**ASSIGNMENT:** Below this line is a set of entries; quote exactly the lines from the line that contains "Where should I click to: Expand the" to the line that contains "Click the minimum", both lines included.

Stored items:
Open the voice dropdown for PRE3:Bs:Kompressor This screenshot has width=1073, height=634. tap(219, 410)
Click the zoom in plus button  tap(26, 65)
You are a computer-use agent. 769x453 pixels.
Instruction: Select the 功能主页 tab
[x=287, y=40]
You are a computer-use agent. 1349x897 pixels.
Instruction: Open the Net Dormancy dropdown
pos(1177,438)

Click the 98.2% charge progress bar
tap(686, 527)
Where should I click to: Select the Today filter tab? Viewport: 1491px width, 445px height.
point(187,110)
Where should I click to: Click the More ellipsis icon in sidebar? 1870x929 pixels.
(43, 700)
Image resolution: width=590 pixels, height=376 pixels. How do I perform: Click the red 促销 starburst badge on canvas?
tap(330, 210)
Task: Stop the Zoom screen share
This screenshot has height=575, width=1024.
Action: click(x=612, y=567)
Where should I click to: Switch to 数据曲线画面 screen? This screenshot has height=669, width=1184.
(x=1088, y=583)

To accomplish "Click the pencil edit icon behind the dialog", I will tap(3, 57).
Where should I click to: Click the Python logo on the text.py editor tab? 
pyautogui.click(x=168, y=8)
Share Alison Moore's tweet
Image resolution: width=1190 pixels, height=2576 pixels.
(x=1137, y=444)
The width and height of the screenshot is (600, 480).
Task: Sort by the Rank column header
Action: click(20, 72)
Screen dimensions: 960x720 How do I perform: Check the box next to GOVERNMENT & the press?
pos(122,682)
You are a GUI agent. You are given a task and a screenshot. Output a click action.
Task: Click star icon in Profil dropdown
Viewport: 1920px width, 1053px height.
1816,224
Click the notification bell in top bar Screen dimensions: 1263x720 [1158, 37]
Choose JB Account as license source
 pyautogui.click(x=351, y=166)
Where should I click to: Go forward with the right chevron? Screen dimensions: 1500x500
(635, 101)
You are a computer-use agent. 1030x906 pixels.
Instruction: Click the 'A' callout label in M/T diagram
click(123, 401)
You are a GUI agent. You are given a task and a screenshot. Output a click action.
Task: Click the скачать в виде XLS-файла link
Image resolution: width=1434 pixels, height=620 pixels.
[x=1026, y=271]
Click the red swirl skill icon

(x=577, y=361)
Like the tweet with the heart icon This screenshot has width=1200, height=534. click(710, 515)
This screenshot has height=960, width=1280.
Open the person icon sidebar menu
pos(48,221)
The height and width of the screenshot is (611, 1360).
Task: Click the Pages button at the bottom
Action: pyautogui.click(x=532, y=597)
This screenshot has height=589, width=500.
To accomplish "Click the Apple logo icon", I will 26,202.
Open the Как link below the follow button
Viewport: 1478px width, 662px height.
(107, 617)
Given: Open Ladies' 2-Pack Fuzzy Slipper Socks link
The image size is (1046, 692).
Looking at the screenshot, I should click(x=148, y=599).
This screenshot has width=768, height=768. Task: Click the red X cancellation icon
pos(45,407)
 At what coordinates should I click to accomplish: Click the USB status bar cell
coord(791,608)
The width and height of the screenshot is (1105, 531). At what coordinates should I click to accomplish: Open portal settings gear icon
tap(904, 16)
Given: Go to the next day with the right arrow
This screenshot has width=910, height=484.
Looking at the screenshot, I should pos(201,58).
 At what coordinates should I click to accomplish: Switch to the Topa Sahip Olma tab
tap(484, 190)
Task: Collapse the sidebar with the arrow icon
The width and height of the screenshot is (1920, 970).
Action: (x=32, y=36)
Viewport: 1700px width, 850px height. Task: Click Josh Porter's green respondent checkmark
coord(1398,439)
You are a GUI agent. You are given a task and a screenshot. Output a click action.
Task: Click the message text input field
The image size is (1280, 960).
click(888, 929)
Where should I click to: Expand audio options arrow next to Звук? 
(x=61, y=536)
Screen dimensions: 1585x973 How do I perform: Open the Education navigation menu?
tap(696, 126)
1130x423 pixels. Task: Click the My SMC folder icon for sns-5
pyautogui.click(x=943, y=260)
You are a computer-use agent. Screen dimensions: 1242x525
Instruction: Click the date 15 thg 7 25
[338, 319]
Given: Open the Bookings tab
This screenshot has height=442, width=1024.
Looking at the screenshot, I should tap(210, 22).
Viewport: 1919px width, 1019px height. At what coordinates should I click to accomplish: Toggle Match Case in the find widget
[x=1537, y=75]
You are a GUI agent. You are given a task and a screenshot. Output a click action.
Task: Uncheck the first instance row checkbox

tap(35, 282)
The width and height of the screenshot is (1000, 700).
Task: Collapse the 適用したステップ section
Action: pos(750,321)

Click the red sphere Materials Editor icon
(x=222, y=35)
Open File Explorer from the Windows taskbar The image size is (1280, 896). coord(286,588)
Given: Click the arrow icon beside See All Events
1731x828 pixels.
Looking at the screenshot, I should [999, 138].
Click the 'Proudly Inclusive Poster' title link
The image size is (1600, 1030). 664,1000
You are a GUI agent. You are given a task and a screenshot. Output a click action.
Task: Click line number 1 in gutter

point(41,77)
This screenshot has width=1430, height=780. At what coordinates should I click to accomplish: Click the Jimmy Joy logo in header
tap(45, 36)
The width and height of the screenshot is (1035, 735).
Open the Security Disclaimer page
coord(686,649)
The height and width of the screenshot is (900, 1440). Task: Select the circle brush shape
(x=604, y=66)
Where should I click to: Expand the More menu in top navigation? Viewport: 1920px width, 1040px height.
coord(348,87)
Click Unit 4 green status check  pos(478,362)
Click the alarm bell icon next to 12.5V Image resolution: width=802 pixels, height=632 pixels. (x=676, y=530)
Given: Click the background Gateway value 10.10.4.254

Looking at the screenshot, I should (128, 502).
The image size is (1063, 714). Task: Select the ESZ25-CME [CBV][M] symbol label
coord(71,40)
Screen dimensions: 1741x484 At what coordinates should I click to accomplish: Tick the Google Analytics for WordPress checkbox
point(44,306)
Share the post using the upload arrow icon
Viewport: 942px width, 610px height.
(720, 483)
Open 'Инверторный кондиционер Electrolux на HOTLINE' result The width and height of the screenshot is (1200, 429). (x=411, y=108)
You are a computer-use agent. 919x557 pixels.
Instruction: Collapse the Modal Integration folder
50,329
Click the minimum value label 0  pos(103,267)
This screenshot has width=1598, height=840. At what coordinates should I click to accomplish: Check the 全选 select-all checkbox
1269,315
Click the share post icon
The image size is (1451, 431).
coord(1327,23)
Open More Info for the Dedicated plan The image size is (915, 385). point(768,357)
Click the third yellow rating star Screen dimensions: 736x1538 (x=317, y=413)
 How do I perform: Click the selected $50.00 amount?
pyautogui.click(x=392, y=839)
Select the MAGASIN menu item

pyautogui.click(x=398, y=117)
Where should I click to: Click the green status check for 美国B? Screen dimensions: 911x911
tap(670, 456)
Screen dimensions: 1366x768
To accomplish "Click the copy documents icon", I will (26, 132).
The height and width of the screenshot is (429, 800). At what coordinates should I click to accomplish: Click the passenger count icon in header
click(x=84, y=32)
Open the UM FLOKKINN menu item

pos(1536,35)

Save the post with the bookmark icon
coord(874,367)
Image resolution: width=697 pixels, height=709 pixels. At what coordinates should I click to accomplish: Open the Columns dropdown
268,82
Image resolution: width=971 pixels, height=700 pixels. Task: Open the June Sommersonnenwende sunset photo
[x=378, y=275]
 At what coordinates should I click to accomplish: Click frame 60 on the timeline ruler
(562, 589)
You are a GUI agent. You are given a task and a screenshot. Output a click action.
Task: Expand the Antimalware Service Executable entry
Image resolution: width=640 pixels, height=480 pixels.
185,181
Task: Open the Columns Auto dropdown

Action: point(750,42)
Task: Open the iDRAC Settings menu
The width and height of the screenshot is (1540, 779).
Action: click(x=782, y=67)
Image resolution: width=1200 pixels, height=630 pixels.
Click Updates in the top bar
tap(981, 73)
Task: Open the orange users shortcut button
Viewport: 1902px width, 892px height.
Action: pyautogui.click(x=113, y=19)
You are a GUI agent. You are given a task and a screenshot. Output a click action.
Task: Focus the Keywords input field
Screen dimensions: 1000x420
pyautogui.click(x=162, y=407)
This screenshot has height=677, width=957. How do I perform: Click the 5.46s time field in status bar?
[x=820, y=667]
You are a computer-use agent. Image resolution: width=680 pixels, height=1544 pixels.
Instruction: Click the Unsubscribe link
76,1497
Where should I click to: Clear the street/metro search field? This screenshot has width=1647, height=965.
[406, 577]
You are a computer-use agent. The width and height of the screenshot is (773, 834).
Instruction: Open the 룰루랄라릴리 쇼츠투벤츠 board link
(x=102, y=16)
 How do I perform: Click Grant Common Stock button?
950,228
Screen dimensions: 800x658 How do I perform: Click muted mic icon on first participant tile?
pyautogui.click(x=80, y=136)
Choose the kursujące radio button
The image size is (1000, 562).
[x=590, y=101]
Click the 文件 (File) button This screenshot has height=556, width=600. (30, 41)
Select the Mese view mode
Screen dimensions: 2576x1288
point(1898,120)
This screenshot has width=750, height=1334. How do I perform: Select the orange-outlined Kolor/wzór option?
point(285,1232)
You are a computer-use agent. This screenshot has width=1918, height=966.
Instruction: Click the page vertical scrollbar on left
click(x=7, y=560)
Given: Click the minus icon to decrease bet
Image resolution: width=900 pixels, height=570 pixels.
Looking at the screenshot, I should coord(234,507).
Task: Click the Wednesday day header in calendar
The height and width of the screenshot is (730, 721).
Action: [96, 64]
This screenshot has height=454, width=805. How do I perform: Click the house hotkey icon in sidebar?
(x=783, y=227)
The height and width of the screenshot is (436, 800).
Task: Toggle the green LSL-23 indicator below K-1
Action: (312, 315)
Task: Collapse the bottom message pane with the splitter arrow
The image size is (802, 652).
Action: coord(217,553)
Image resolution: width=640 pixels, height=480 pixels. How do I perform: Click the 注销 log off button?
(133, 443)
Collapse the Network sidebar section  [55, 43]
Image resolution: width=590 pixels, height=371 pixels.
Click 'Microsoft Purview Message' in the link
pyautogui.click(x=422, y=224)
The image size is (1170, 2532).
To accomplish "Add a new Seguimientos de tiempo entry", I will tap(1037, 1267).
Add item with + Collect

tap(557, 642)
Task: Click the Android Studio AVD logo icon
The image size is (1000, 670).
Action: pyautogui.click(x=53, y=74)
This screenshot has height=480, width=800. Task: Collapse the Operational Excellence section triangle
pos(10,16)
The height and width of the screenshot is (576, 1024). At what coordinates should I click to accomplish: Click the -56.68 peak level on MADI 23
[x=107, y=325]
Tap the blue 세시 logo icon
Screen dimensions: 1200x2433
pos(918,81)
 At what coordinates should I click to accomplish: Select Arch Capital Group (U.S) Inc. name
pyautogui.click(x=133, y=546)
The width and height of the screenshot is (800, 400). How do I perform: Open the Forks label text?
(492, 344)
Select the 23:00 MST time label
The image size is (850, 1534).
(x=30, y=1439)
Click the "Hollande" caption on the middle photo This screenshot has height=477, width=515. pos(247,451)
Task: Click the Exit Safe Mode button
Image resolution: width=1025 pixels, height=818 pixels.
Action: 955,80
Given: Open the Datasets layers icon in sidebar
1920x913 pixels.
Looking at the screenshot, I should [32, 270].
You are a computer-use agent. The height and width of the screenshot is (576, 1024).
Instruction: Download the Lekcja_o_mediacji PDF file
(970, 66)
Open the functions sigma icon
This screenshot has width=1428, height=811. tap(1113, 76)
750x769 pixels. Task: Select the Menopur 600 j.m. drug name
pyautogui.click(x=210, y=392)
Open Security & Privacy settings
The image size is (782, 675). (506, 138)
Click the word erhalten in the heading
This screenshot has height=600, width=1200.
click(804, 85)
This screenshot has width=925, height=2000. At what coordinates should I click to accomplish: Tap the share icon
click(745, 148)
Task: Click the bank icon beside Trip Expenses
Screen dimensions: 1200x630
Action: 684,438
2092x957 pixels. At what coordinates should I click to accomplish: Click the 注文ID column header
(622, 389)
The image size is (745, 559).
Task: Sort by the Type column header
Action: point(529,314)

**ANSWER FOR THE TASK:**
Where should I click to: Expand the More menu in top navigation? Viewport: 1920px width, 1040px height.
coord(348,87)
Click Unit 4 green status check  pos(478,362)
Click the alarm bell icon next to 12.5V Image resolution: width=802 pixels, height=632 pixels. (x=676, y=530)
Given: Click the background Gateway value 10.10.4.254

Looking at the screenshot, I should (128, 502).
The image size is (1063, 714). Task: Select the ESZ25-CME [CBV][M] symbol label
coord(71,40)
Screen dimensions: 1741x484 At what coordinates should I click to accomplish: Tick the Google Analytics for WordPress checkbox
point(44,306)
Share the post using the upload arrow icon
Viewport: 942px width, 610px height.
(720, 483)
Open 'Инверторный кондиционер Electrolux на HOTLINE' result The width and height of the screenshot is (1200, 429). (x=411, y=108)
You are a computer-use agent. 919x557 pixels.
Instruction: Collapse the Modal Integration folder
50,329
Click the minimum value label 0  pos(103,267)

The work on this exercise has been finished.